**Do this:**
Transcribe the stretch of the material below from the line containing "The height and" through the end of the material, word for word. Leave the pictures out of your copy.
===== Given data =====
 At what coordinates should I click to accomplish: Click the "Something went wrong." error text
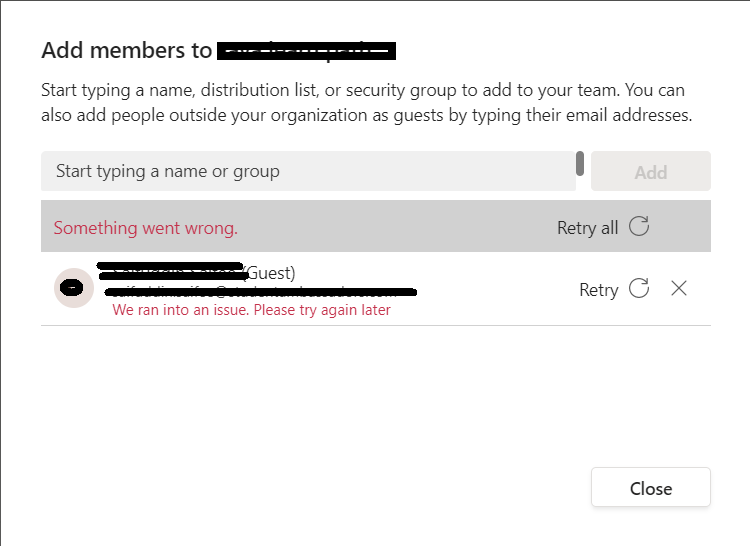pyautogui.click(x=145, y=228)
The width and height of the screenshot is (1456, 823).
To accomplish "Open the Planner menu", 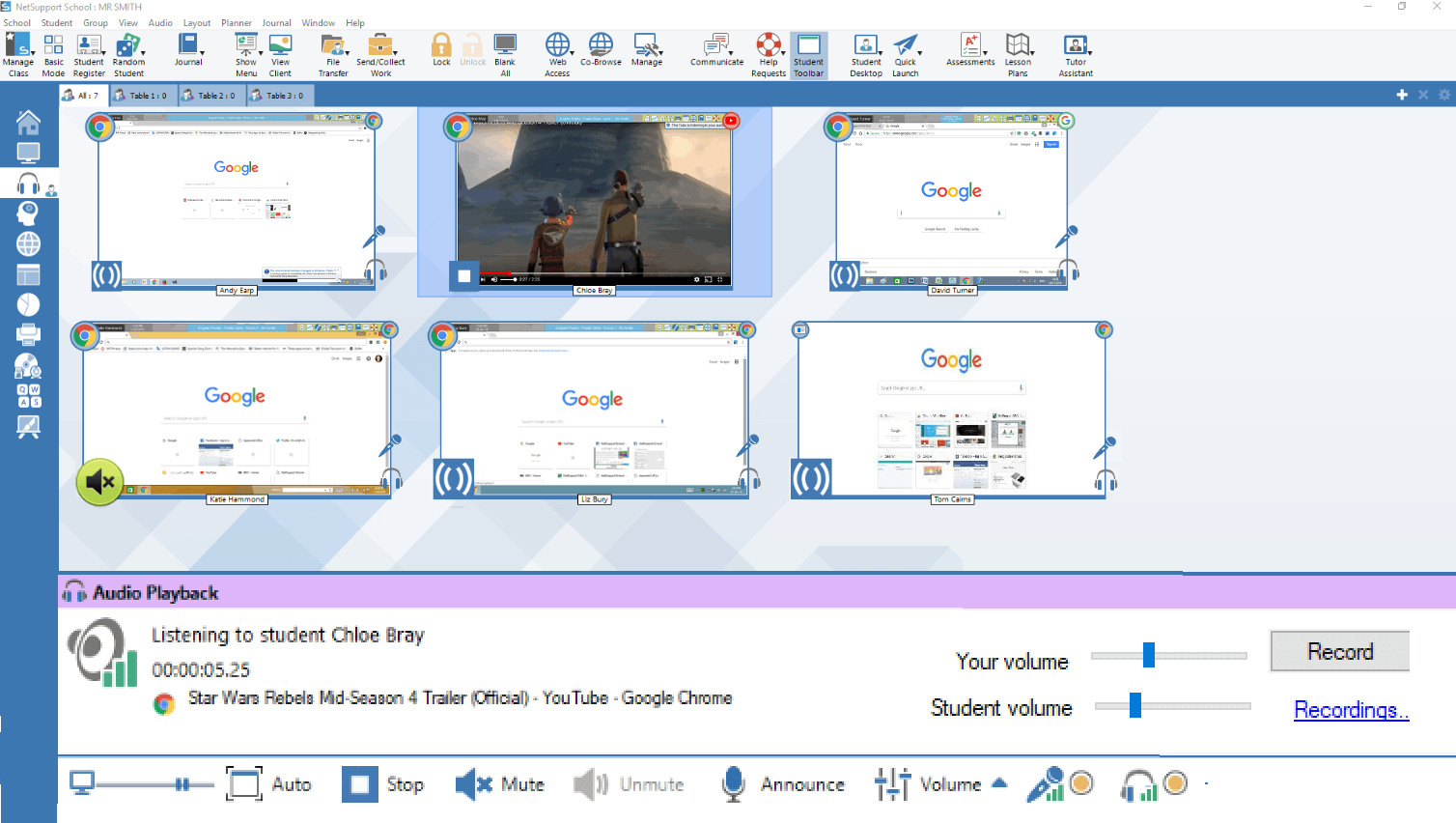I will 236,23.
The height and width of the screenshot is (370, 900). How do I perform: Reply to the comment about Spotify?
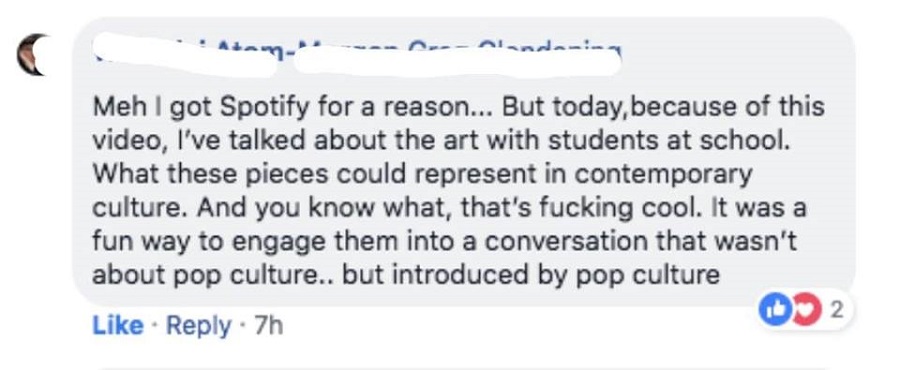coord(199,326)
=====
**Solution below:**
The height and width of the screenshot is (370, 900). How do I perform: Reply to the comment about Spotify?
coord(199,326)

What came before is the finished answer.